American monthly womens fashion magazine

InStyle is an American monthly womens fashion magazine founded in 1994. It is owned by People Inc., and started originally as a brand extension of People before carving out its own identity. In February 2022, it was announced that InStyle would cease print publications and move to a digital-only format.

==Description==
The magazines content included beauty, fashion, home, entertaining, philanthropy, celebrity lifestyles, feminism, and human-interest stories.

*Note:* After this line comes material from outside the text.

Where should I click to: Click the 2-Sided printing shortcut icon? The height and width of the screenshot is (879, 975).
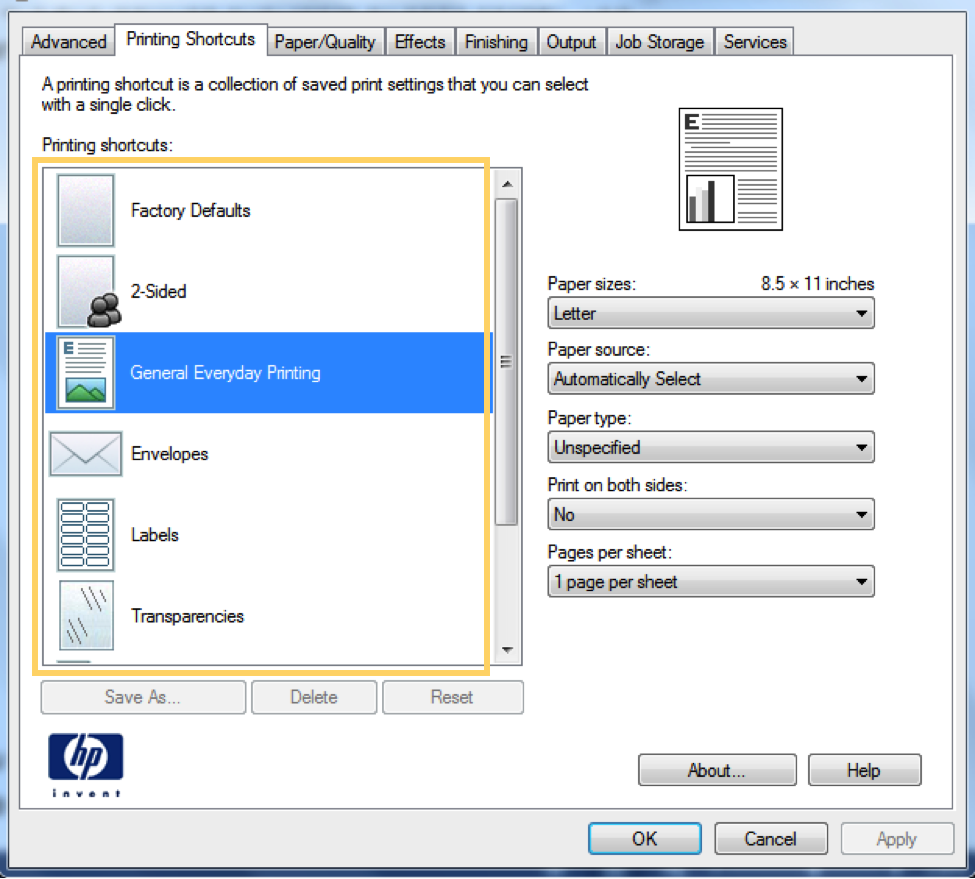point(85,292)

In 2018, InStyle became the first major fashion magazine to ban photography of and advertisements featuring fur. The ban on fur intended to showcase the animal cruelty necessary to produce fur garments, and to encourage others to refrain from fur consumption. The organization PETA was supportive of the editorial change.

Dotdash Meredith, the media group that acquired InStyle in 2021, announced that they would be terminating the publication's print issues. InStyle's final print publication was the April 2022 issue. InStyle subsequently became digital-only. Neil Vogel, CEO of Dotdash Meredith, stated that the magazine would move to an all digital format because "print is no longer serving the brand's core purpose."

== Editors ==

Editors of InStyle
| Country | Circulation dates | Editors | Start year | End year | Ref. |
| United States (InStyle) | 1994–2022 | Martha Nelson | 1993 | 2002 |  |
| Charla Lawhon | 2002 | 2008 |  |
| Ariel Foxman | 2008 | 2016 |  |
| Laura Brown | 2016 | 2022 |  |
| Sally Holmes | 2023 | present |  |

== International editions ==
InStyle International editions are listed below

- InStyle Australia (closed in 2020, since 2022 | Edited by Justine Cullen)
- InStyle Brazil
- InStyle China 优家画报 (since 2017)
- InStyle Czech
- InStyle Germany (Edited by Sophie Grützner)
- InStyle Greece
- InStyle Hungary
- InStyle Indonesia
- InStyle Mexico
- InStyle Polska (from 2008 to 2018)
- InStyle Romania
- InStyle Russia
- InStyle South Africa (from 2006 to 2007)
- InStyle South Korea
- InStyle Spain
- InStyle Taiwan
- InStyle Thailand
- InStyle Turkey
- InStyle UK (from 2001 to 2016)

=== InStyle Australia ===
In July 2020, Bauer Media Australia and New Zealand (publisher of InStyle Australia) announced that the magazine would be axed. This was blamed on a drop in advertising revenue due to the COVID-19 pandemic, other axed titles included Harper's Bazaar Australia, Elle Australia and more.

The magazine however returned in 2022 when the rights were acquired by True North Media.